Goodwill triangle traceTowards the middle of the Ramp generator’s duty cycle we get what’s trying to be a triangle wave, though it’s frankly a bit weird. It looks like it’s been welded together from two different triangle waves in some kind of backstreets chop-shop. But it sounds great. You can of course rough if up still further if you want to by using the oscillator’s “Voltage” control to deliberately overdrive it. (Remember, you have this control available individually for each oscillator – so you can layer up some really steamingly warm patches in no time!)

You can probably tell that we love Tubes & Wires to bits, and would witter on about it all day if we could. Our goal with it was to get the richest raw materials to start with, and then to complement them with really versatile controls so you can get the most from them. This is a synth that wears its vintage credentials on its sleeve: dusty, crusty, growling and screaming, it’s a world away from today’s squeaky-clean digital world.

Tubes & Wires: get blinded with science!


(All our Kontakt instruments require a full copy of Native Instruments Kontakt v4.2.3 or higher (including all versions of Kontakt 5). Kontakt Player is not supported: instruments will load, but will time out after 15 minutes. See the FAQ for further information.)

6 reviews for Tubes & Wires

  1. mightbeacoolusername (verified owner)

    If you’re ever wondering where the peachy overlap of science and art is, it’s right here.

  2. johnup12 (verified owner)

    Rough and raw sounds are its heart and soul, and if they are yours, too, grab it.

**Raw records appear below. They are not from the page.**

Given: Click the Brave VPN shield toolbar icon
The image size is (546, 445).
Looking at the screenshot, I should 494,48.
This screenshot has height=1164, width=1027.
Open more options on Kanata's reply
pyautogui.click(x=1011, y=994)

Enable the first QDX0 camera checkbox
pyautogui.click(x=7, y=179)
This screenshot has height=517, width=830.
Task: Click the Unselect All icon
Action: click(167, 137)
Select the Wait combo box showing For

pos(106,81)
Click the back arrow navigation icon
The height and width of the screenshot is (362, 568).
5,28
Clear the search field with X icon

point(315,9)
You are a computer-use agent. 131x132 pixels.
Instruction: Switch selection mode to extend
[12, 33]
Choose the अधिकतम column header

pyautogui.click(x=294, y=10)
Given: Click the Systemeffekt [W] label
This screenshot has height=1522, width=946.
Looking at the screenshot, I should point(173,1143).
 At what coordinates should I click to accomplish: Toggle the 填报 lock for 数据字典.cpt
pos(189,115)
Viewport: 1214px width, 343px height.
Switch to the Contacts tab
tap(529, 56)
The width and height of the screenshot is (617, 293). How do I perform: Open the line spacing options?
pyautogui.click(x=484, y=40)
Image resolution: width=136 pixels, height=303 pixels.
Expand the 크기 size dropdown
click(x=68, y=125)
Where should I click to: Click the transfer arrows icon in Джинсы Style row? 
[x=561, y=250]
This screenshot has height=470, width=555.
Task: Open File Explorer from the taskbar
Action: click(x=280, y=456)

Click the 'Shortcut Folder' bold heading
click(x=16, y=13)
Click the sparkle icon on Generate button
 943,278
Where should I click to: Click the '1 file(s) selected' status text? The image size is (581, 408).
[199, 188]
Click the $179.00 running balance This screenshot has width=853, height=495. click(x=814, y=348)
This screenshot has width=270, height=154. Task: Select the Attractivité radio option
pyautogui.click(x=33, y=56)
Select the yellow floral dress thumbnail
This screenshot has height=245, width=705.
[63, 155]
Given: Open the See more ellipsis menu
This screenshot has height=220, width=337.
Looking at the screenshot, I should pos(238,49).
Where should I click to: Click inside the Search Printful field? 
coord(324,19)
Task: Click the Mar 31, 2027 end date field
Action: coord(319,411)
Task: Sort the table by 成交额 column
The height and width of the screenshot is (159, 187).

  3. DON Chaffer (verified owner)

    Okay. This is one of my faves. Something about its controls, and the way it speaks in a track just makes a LOT of sense to me, and I regularly feel like I can get it to give me an atmospheric wash that doesn’t sound familiar, but accomplishes familiar duties, plays a familiar role: the kind of thing RR does best.

  4. Monika Edvardsen (verified owner)

    A pretty gritty sounding synth, but it can sound quite smooth too, if you turn osc 1 down and osc 3 up. It’s a bit out of tune as it is + you can detune it further by turning up Osc drift (all 3 oscillators drift in unison).
    The Advanced Sine sound has crackles and other flaws, which is fun, but they come at the same time every time you press the (same) key, so I recommend adding a random unipolar modulator on Sample Start and turn it way up (change the group from DFD to Sampler mode first).

    RR’s synths usually have a so-called “Glitch”-button that randomizes all the parameters. No such thing here, which was a bit disappointing. Tubes & Wires is nevertheless easy to use, except a couple of flaws/bugs: The Filter Sustain sliders behave almost like switches since they only yield two values (-inf dB up to one nudge from max, and then it goes to -35 dB at max), and both settings make the sound almost the same. Also, the Chorus Rate knob simply doesn’t work. Bug report sent to RR November 2017. Apart from this, it’s a really lovely and weird synth with a very vintage lab feel to it.

  5. Chris (verified owner)

    A straight forward and easy to program 3 oscillator synth, with very gritty oscillators and character aplenty!

  6. Robert (verified owner)

    Twelve sliders, six buttons and nineteen (!) knobs just on the front of this baby. Great pads, but I’ve barely gotten past the surface of this thing. The rail voltage knobs add a nice subtle burn to the patches. You get tracks that sound like you maybe blew out a few fuses or risked electrocution playing it. Apparently, it’s safe to operate though. Along with the two Loopscapes you can make long, endlessly morphing tracks with this.

    RR makes some incredible machines that are excellent reproductions of the beasts of the past, and then something like “Tubes&Wires” that’s not like anything else.